─── Supplied material ───

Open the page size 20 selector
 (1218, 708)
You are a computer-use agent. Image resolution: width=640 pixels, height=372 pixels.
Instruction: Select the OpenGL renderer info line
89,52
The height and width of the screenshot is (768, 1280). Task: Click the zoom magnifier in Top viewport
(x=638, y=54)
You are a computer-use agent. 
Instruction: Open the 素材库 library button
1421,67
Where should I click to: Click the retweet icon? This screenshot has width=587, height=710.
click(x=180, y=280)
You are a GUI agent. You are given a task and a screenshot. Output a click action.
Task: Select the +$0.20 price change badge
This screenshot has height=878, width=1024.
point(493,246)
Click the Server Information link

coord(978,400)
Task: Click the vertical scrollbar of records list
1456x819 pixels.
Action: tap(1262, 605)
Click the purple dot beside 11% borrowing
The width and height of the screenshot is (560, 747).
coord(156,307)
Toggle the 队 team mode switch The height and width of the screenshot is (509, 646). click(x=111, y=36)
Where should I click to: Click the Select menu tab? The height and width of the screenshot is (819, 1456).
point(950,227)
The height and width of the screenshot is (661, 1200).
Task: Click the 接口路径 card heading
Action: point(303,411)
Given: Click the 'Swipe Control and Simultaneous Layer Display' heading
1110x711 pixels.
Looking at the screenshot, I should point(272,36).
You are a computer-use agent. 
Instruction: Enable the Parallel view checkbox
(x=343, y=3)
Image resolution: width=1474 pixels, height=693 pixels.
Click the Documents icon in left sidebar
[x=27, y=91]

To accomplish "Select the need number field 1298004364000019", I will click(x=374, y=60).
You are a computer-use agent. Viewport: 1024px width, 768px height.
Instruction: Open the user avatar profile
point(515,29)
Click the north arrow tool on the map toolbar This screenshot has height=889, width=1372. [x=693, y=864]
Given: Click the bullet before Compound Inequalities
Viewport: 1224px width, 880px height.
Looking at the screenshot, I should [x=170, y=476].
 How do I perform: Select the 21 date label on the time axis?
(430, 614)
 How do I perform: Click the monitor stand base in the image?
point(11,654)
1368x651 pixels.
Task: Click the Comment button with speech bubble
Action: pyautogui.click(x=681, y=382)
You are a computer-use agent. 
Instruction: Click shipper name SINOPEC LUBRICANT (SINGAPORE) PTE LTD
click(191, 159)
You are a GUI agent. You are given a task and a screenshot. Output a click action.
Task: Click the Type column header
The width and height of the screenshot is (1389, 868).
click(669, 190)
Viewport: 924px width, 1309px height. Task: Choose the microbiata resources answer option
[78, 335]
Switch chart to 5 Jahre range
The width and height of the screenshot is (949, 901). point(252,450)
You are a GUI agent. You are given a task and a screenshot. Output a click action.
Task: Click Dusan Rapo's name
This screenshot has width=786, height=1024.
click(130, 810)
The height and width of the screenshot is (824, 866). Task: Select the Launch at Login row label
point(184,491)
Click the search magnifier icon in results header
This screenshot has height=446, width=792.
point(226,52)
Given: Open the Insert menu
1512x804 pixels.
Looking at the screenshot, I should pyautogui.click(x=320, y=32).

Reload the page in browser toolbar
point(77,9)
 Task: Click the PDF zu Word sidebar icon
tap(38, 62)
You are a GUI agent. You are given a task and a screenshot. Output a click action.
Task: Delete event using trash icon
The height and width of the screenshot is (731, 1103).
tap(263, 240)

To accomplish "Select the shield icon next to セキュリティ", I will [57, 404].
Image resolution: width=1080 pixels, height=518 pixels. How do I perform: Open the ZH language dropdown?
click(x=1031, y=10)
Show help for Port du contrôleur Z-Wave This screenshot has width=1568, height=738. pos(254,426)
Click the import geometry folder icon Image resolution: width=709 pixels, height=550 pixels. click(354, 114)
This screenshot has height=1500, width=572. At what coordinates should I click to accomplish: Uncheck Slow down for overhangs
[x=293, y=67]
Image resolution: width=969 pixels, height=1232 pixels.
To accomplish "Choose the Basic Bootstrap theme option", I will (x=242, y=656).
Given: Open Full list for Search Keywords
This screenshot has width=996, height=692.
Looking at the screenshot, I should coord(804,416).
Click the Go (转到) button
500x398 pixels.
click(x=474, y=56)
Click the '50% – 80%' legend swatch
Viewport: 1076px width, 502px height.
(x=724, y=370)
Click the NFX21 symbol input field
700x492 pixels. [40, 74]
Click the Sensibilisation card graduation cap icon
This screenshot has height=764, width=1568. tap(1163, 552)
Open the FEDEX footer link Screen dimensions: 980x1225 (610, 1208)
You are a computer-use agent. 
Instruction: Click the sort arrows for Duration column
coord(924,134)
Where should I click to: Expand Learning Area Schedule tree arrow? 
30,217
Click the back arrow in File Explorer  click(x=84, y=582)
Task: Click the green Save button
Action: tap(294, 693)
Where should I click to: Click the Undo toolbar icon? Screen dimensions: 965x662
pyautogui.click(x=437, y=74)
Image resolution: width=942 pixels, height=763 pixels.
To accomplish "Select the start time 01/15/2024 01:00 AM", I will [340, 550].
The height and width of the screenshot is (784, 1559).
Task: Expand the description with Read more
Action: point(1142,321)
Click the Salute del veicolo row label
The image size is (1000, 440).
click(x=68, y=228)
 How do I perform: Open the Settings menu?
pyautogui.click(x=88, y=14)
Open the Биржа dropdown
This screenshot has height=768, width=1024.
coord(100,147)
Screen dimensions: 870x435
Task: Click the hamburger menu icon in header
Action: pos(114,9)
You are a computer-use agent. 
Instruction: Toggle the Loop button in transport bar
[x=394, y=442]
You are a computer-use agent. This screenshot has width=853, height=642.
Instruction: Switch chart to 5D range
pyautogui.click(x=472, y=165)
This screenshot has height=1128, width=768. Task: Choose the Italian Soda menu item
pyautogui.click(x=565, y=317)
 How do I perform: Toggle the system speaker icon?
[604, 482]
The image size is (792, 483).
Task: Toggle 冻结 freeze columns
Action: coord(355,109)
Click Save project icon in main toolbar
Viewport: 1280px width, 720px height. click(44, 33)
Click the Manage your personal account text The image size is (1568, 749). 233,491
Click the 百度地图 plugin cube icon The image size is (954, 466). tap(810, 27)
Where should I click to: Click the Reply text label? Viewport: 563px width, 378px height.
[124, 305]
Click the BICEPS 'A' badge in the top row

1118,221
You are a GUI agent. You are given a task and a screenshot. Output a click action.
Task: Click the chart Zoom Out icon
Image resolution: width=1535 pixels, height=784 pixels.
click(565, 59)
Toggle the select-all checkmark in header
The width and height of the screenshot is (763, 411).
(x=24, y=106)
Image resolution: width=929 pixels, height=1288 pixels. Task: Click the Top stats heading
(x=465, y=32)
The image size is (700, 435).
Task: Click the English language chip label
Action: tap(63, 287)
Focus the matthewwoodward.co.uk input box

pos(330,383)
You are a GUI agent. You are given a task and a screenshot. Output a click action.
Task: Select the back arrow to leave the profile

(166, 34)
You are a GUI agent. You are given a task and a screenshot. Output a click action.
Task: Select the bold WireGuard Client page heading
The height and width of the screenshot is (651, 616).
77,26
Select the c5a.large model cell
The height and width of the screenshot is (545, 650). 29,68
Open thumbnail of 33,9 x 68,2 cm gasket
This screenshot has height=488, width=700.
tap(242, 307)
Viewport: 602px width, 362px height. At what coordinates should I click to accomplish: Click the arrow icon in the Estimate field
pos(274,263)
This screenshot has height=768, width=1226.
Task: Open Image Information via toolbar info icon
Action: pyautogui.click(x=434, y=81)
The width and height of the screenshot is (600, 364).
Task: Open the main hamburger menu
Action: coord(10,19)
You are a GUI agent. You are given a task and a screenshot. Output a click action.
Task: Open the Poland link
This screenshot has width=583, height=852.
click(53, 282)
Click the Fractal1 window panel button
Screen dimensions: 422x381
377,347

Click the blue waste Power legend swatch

───

Out of the preceding entries, pull each line that contains the word "list".

Answer to this task.
Task: Click the vertical scrollbar of records list
Given: Open Full list for Search Keywords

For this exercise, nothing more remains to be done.